Néanmoins, le rappel détaillé de la part de la Cour suprême du contenu de l’obligation légale et bilatérale de négociation collective de bonne foi, tant selon le droit international du travail qu’en vertu de la jurisprudence dérivée de la législation nord-américaine régissant les rapports collectifs du travail, pourrait peut-être inciter à voir dans l’arrêt B.C. Health Services l’affirmation non seulement d’une obligation négative de ne pas entraver le libre processus de négociation de bonne foi, mais aussi celle d’une obligation positive incombant également à l’employeur de s’engager dans un processus de négociation de bonne foi et de le poursuivre[41]. Si tel devait être le cas, la liberté constitutionnelle d’association se trouverait à imposer un élément substantiel d’un régime légal particulier de négociation. Une lecture d’ensemble des notes des juges majoritaires ne porte cependant pas à une telle conclusion. Celle-ci, de toute façon, dépasserait la portée, la ratio decidendi, de l’arrêt précédemment précisée[42]. Si la solution contraire devait s’imposer, ce que nous ne croyons pas, elle serait critiquable : comment une simple liberté, de surcroît générale, comme la liberté constitutionnelle d’association, pourrait-elle en venir à obliger « un tiers » au regard de l’affirmation de cette liberté, en l’occurrence l’employeur ? Ce dernier serait, en effet, tenu à un certain comportement, celui que lui impose par ailleurs, bien sûr, la loi régissant les rapports du travail en présence d’un syndicat accrédité : s’efforcer authentiquement de faire avancer la négociation – présence active, par exemple, aux séances de négociation, justification objective de ses positions, recherche de compromis. Cependant, l’employeur se situe en dehors du champ d’affirmation de cette liberté constitutionnelle d’association dans lequel se confrontent exclusivement l’État législateur (sous réserve du cas particulier de l’État-employeur) et les membres du groupe associatif.

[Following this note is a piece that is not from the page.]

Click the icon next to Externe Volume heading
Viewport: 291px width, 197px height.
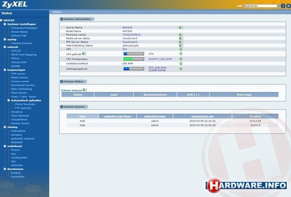(85, 90)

L’employeur n’est pas débiteur de cette liberté, comme un débiteur peut l’être, en d’autres circonstances envers le créancier d’un droit personnel de créance[43].

Il en est de même en ce qui a trait à la liberté d’association qu’affirme dans l’ordre juridique québécois la Charte des droits et liberté de la personne[44]. Que ses prescriptions s’imposent généralement, c’est-à-dire, à la différence de la Charte canadienne, y compris aux rapports privés, ne modifie pas pour autant le contenu de cette liberté fondamentale d’association qu’elle énonce. Il correspond à celui que lui reconnaît l’interprétation du texte constitutionnel. Il y a donc bel et bien lieu de distinguer, dans son cas également, la portée de la disposition prééminente générale qui affirme la liberté d’association de l’effet, par ailleurs, de la législation des rapports collectifs du travail.

Même si l’affirmation de la liberté d’association ne conduit ainsi généralement qu’à celle d’une liberté de négocier, c’est-à-dire la faculté de pouvoir s’engager dans un véritable processus de négociation, il n’empêche, qu’en des circonstances exceptionnelles, elle pourrait entraîner l’imposition d’une obligation positive faite au législateur d’assurer en faveur de catégories de salariés particulièrement « vulnérables » quant à l’exercice de la liberté d’association certains des éléments constitutifs du régime légal courant de rapports collectifs du travail : sans un tel soutien législatif, concluera-t-on alors, la liberté d’association de ces salariés ne serait qu’illusoire. Telle était la situation des travailleurs agricoles de l’Ontario, exclus du champ d’application des lois concernant les relations de travail de cette province depuis 1943 et pour qui l’abrogation d’une récente loi, qui leur avait valu un régime propre de rapports collectifs, avait renforcé l’effet négatif de l’exclusion antérieure sur leur capacité de se syndiquer[45]. Tel aussi a été le cas de travailleurs occasionnels que la province du Nouveau-Brunswick avait empêchés pendant des années, de façon réitérée et factice, de faire valoir une durée d’emploi nécessaire à leur inclusion dans le champ d’application de la loi régissant la fonction publique de cette province[46]. L’imposition d’une obligation de négocier de bonne foi pourrait ainsi venir à figurer dans ce contenu minimal mais obligé, de la loi correctrice, à côté, si les circonstances l’exigeaient, d’autres éléments empruntés à la législation qui régit couramment les rapports collectifs du travail, comme l’établissement d’un représentant collectif exclusif choisi en raison de son caractère majoritaire parmi les salariés en cause, ou encore un mode juridique de règlement obligatoire des conflits de négociation (s’il ne pouvait être question de grève) et des griefs auxquels pourrait donner lieu une entente collective, si elle était conclue[47].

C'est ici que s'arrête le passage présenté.